◆ Dados de entrada
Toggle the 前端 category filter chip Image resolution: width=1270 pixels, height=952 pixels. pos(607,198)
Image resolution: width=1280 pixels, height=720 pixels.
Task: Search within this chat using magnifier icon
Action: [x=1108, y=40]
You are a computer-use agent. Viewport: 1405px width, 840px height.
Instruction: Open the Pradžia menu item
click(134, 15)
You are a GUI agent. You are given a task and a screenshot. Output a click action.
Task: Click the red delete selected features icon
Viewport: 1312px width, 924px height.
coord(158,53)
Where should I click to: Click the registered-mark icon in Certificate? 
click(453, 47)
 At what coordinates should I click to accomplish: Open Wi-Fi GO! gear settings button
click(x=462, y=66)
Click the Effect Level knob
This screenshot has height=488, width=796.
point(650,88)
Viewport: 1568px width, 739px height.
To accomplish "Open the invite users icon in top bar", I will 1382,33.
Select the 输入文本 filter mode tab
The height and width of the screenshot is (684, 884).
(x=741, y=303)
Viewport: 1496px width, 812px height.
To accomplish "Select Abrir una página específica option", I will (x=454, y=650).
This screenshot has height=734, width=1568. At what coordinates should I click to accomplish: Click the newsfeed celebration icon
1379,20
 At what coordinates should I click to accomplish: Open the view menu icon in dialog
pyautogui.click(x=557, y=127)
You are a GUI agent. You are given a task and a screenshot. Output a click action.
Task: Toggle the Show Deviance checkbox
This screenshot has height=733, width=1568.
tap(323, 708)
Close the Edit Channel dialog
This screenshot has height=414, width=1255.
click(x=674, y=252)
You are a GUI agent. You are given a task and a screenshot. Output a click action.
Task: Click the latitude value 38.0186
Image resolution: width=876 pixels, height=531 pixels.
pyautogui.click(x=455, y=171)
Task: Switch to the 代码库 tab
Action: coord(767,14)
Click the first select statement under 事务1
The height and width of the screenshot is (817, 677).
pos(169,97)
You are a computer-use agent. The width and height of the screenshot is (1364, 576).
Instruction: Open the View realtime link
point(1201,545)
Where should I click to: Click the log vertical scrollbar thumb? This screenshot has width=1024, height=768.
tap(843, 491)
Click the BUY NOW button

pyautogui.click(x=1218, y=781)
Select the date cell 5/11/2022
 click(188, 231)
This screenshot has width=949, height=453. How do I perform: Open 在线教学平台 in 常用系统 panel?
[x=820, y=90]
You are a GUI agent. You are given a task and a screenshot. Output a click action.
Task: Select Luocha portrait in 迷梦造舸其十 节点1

◆ Objetivo declarado
Renomeie "Viewport" para "Janela" em toda a listagem e reproduza as linhas, mantendo todo o restante inalterado.

◆ Resposta da tarefa
Toggle the 前端 category filter chip Image resolution: width=1270 pixels, height=952 pixels. pos(607,198)
Image resolution: width=1280 pixels, height=720 pixels.
Task: Search within this chat using magnifier icon
Action: [x=1108, y=40]
You are a computer-use agent. Janela: 1405px width, 840px height.
Instruction: Open the Pradžia menu item
click(134, 15)
You are a GUI agent. You are given a task and a screenshot. Output a click action.
Task: Click the red delete selected features icon
Janela: 1312px width, 924px height.
coord(158,53)
Where should I click to: Click the registered-mark icon in Certificate? 
click(453, 47)
 At what coordinates should I click to accomplish: Open Wi-Fi GO! gear settings button
click(x=462, y=66)
Click the Effect Level knob
This screenshot has height=488, width=796.
point(650,88)
Janela: 1568px width, 739px height.
To accomplish "Open the invite users icon in top bar", I will 1382,33.
Select the 输入文本 filter mode tab
The height and width of the screenshot is (684, 884).
(x=741, y=303)
Janela: 1496px width, 812px height.
To accomplish "Select Abrir una página específica option", I will (x=454, y=650).
This screenshot has height=734, width=1568. At what coordinates should I click to accomplish: Click the newsfeed celebration icon
1379,20
 At what coordinates should I click to accomplish: Open the view menu icon in dialog
pyautogui.click(x=557, y=127)
You are a GUI agent. You are given a task and a screenshot. Output a click action.
Task: Toggle the Show Deviance checkbox
This screenshot has height=733, width=1568.
tap(323, 708)
Close the Edit Channel dialog
This screenshot has height=414, width=1255.
click(x=674, y=252)
You are a GUI agent. You are given a task and a screenshot. Output a click action.
Task: Click the latitude value 38.0186
Image resolution: width=876 pixels, height=531 pixels.
pyautogui.click(x=455, y=171)
Task: Switch to the 代码库 tab
Action: coord(767,14)
Click the first select statement under 事务1
The height and width of the screenshot is (817, 677).
pos(169,97)
You are a computer-use agent. The width and height of the screenshot is (1364, 576).
Instruction: Open the View realtime link
point(1201,545)
Where should I click to: Click the log vertical scrollbar thumb? This screenshot has width=1024, height=768.
tap(843, 491)
Click the BUY NOW button

pyautogui.click(x=1218, y=781)
Select the date cell 5/11/2022
 click(188, 231)
This screenshot has width=949, height=453. How do I perform: Open 在线教学平台 in 常用系统 panel?
[x=820, y=90]
You are a GUI agent. You are given a task and a screenshot. Output a click action.
Task: Select Luocha portrait in 迷梦造舸其十 节点1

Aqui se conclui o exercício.